Brexit 'will make NHS staff shortages worse'
- Published
The vote to leave the EU risks making staffing shortages in the NHS worse, health leaders are warning.
The NHS Confederation said doctors and nurses from Europe may be put off accepting jobs after the referendum.
If that happened the NHS could face some major problems, it said.
The organisation, which represents health managers, said there were currently 130,000 EU health and care workers in the UK, including 10% of doctors and 5% of nurses.
Elisabetta Zanon, the director of the NHS Confederation's European office, said: "There is a real risk the uncertainty and the falling value of the pound will make people think again.
"If that happens, we could see shortages in some key areas get worse."
A report earlier this year from the House of Commons Public Accounts Committee warned the front line in England may be as many as 50,000 staff short - out of a workforce of slightly more than 800,000 clinical staff.
Ms Zanon also said Brexit could have an impact on medical research and the free healthcare Britons received when abroad.
But she said the workforce issue was the most pressing, as the impact could be felt straightaway.
And there were signs this had already started happening, with reports that an EU recruitment drive in West Yorkshire had already run into difficulties.
To counter the problems, the NHS Confederation has even launched a Twitter campaign called #LoveOurEUStaff.
Speaking at a conference in London, the former Health Secretary and Tory peer Lord Lansley agreed there were many areas of concern.

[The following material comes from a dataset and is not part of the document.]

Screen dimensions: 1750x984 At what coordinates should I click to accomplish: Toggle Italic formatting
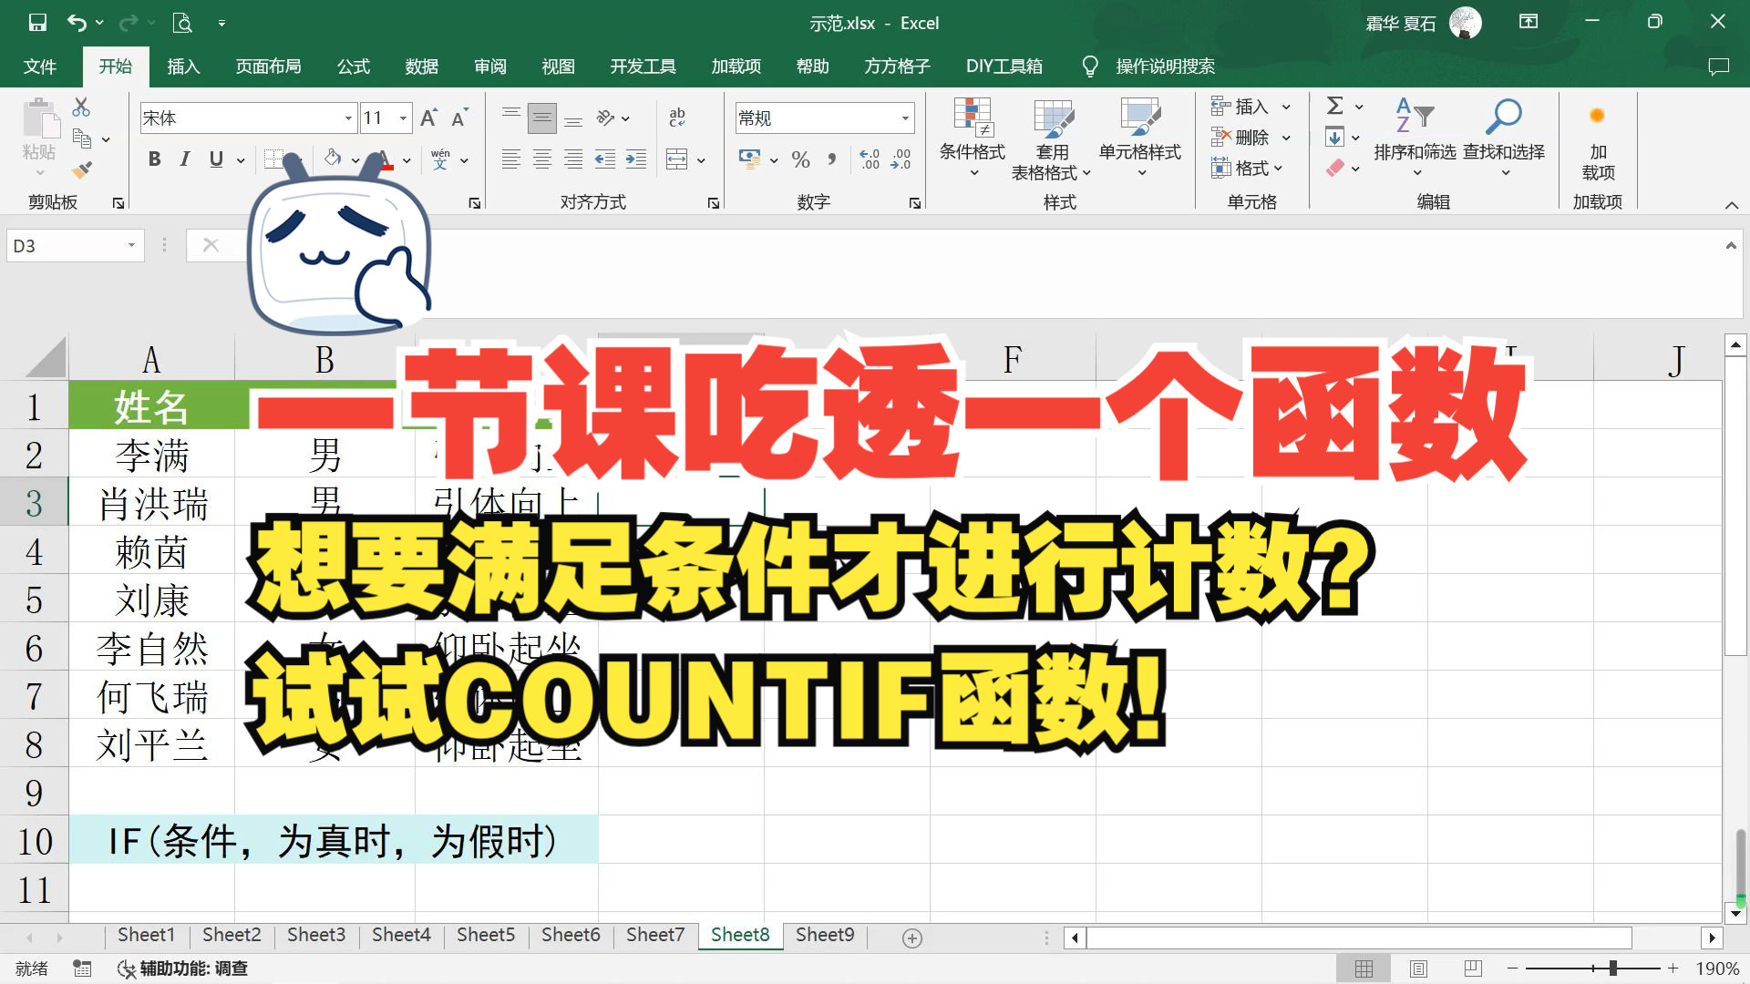click(185, 159)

"The EU may not tell us how to manage our NHS, but it impacts in many ways," he said.
Lord Lansley said the medical research community was clearly "distraught" and leaving the EU would require steps such as writing the UK's own competition law for the public sector.
And he called on the sector to help put the case in the coming months for why it was important to protect the rights of people from the EU working the NHS.

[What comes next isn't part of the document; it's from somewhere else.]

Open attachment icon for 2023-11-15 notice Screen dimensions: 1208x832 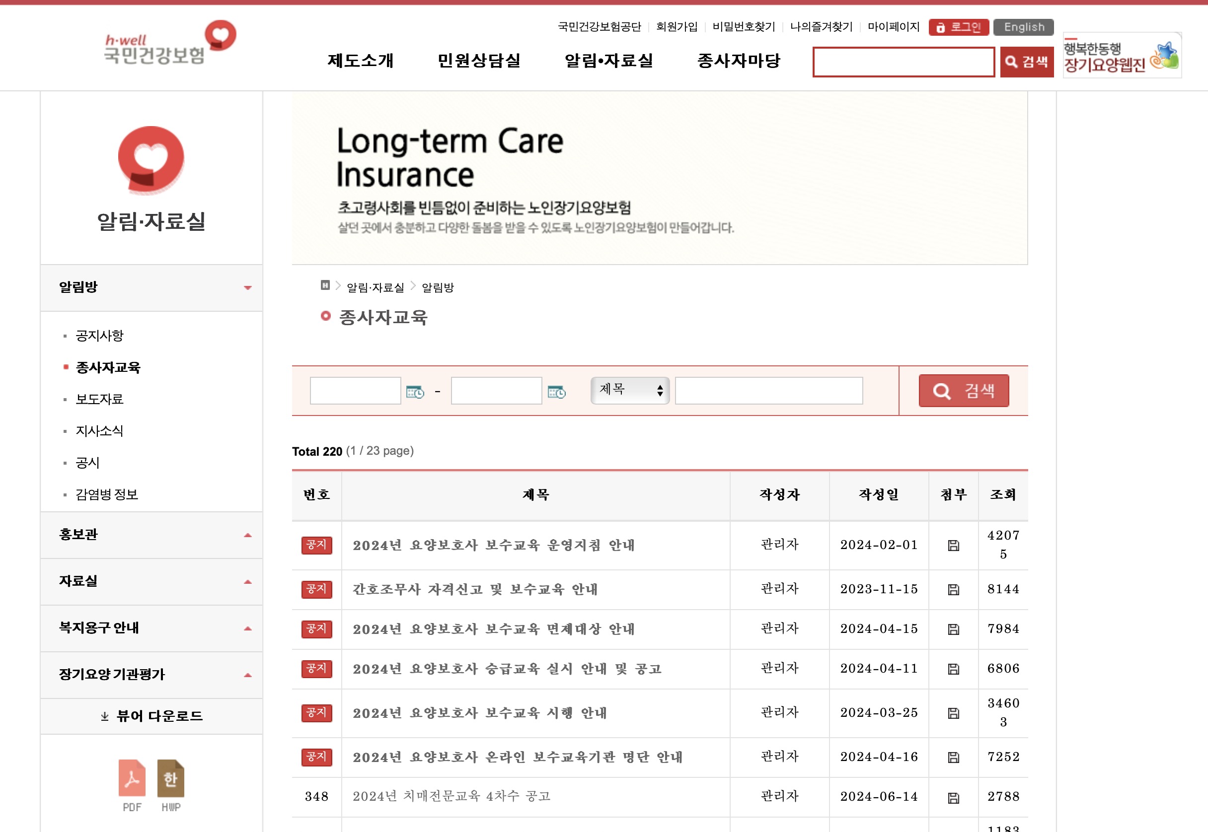953,589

"If we don't have enough people coming from the EU, our care sector cannot deliver."
Sarah Pickup, of the Local Government Association, which represents councils, which are in charge of services such as care homes and home help, said that sector would be affected too - an estimated 5% of care workers come from the EU.
She said while it was still early days, the impact on social care "needed thinking about".
Jeremy Hunt, England's health secretary, has tried to reassure EU health workers. "You do a brilliant job for your patients, you are a crucial part of our NHS and as a country we value you.
"We must all now do everything we can to ensure our whole workforce feels secure - because that is the only way we'll ensure we can deliver high-quality care for all."